Sonntag, 28. September 2014

mit dem Rennrad nach Remagen

Domsteinbruch
Am Anfang war das Wort Gottes, eine Idee und ein Plan. Licht sollte das Innere der Kirche überfluten, die Kathedrale der Gotik sollte in nie dagewesene Höhen wachsen. Der Glaube versetzte Berge, als der Grundstein für den Kölner Dom gelegt wurde. Nachdem 200 Jahre gebaut wurde, war all der Eifer dahin, denn die Geldquellen der Kirche versiegten. Danach war der Kölner Dom mehr als 400 Jahre Bauruine, an dem Gerüste klebten. Baukräne stemmten sich gegen das ungewisse Schicksal. 1842 griffen die Preußen die Idee und den Plan wieder auf. Handwerker legten sich mächtig ins Zeug, um das Werk Gottes zu vollenden. Doch an einer anderen Ecke beutete dieses gigantische Bauwerk die Ressourcen aus, es fraß Stein für Stein. Aus dem Siebengebirge, das eine hektische Ansammlung von Steinbrüchen war, wurde ein löchriger Schweizer Käse, der in sich zusammenzufallen drohte. Da zogen die Preußen die Reißleine und untersagten den weiteren Abbau von Vulkangestein, so am Drachenfels. Bis der Dom 1880 zu Ende gebaut war, wurden Steinbrüche auf der anderen Rheinseite angezapft. Im Drachenfelser Ländchen, einst zum Herrschaftsgebiet der Grafen vom Drachenfels gehörend, war der Härtegrad des Trachytgesteins nur einen Tick schlechter als im Siebengebirge, so dass sich auch hier Steinbrüche in die Landschaft fraßen, wenngleich in moderater Form. Bei Wachtberg-Berkum stoße ich auf die Vollendung des Kölner Doms, den Domsteinbruch. Der Ursprung der beiden Türme des Kölner Doms ist genau hier zu suchen.

Ab dem Alten Zoll geht es den Rhein entlang, über Plittersdorf fahre ich nach Godesberg, dann halte ich mich hinter der Redoute in Richtung Lannesdorf. Immer geradeaus, in Lannesdorf einmal rechts, einmal links, dann direkt wieder rechts, dann nach links durch das Verbotsschild für Autofahrer und Motorradfahrer. Nach einhundert Metern wieder links, dann rechts auf die Hauptstraße, wo sich Streuobstwiesen bis zum Waldrand erstrecken. Das Gelände steigt merklich an. Und der Anstieg legt sogar noch zu, das unterstreicht das Straßenschild mit 8% Steigung.

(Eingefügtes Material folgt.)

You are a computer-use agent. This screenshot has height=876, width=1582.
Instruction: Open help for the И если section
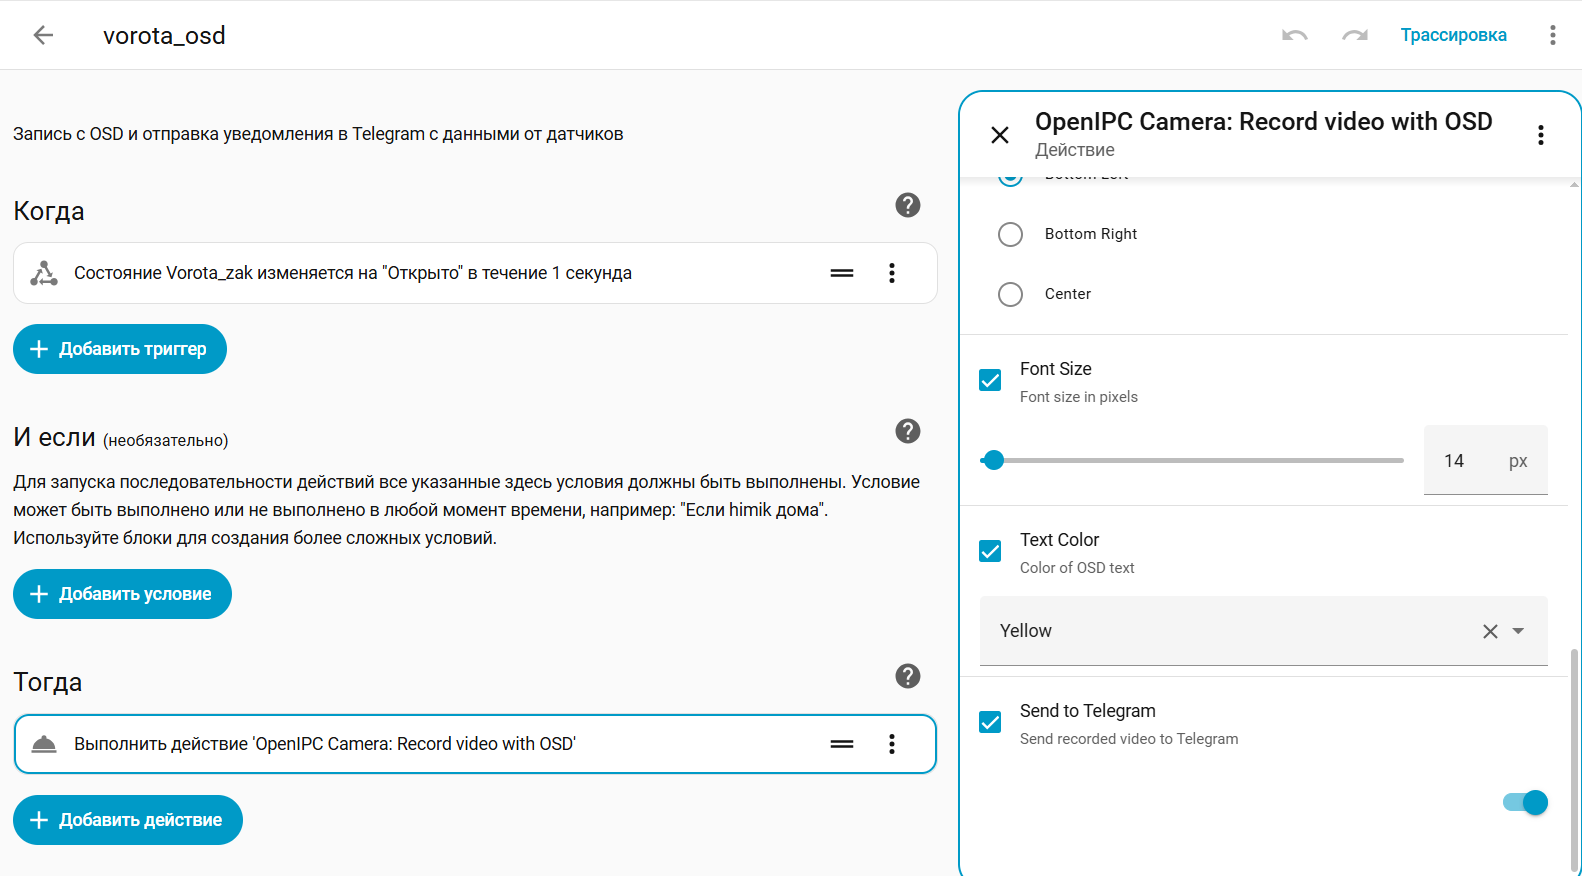tap(907, 431)
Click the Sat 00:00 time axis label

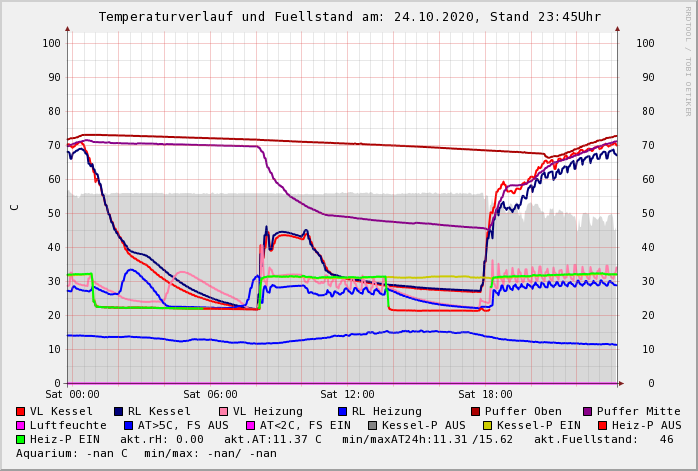[72, 395]
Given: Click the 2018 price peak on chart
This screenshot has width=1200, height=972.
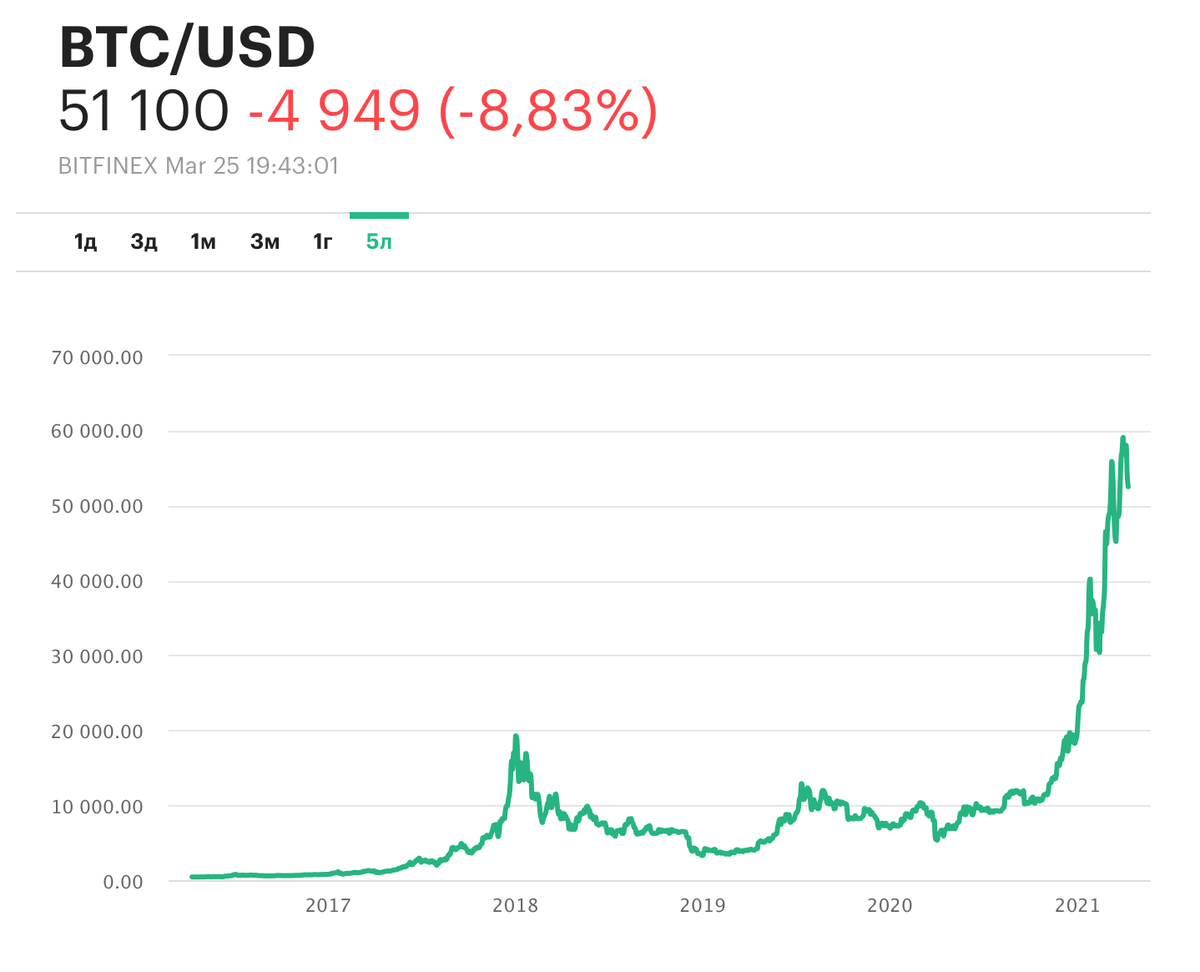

Blick auf das Siebengebirge
Ich trete in die Pedale, schüttele die 8% Steigung ab, die in Ließem in ein seichteres Niveau übergehen. Hinter dem Ortsende links, hinein in all die Schönheit des Drachenfelser Ländchens. Blumen zum Selberpflücken bedecken ein Feldstück, Sonnenblumen, prallgelb, mit kleinen und zierlichen Blütenkelchen. Im Hintergrund schwindet das Siebengebirge, ich entferne mich von der trennenden Grenze des Rheins, hinter abgeernteten Feldern bauen sich die Erhebungen des Wachtbergs und des Höhenbergs auf. Im Ortskern von Gimmersdorf fahre ich auf eine weiße Kapelle zu, der eine Marienfigur in einer Nische über der Eingangstüre Nachdruck verleiht. Kurz dahinter biege ich nach links ab, Berkum liegt zum Greifen nahe, doch mit dem Anstieg zieht sich dieses Stück eine Weile lang. In Berkum geht es rechts, dann nach links, dem Fahrradsymbol nach Züllighoven folgend. Nach einem Auf und Ab ist es einen Kilometer weiter soweit. Den Domsteinbruch habe ich erreicht. Dass es zwei Domsteinbrüche gegeben hat, zählt der dicke Stein auf. Allzu nahe darf ich dem Domsteinbruch nicht kommen, denn ein Verbotsschild mit einem Privatweg hindert mich an der Weiterfahrt.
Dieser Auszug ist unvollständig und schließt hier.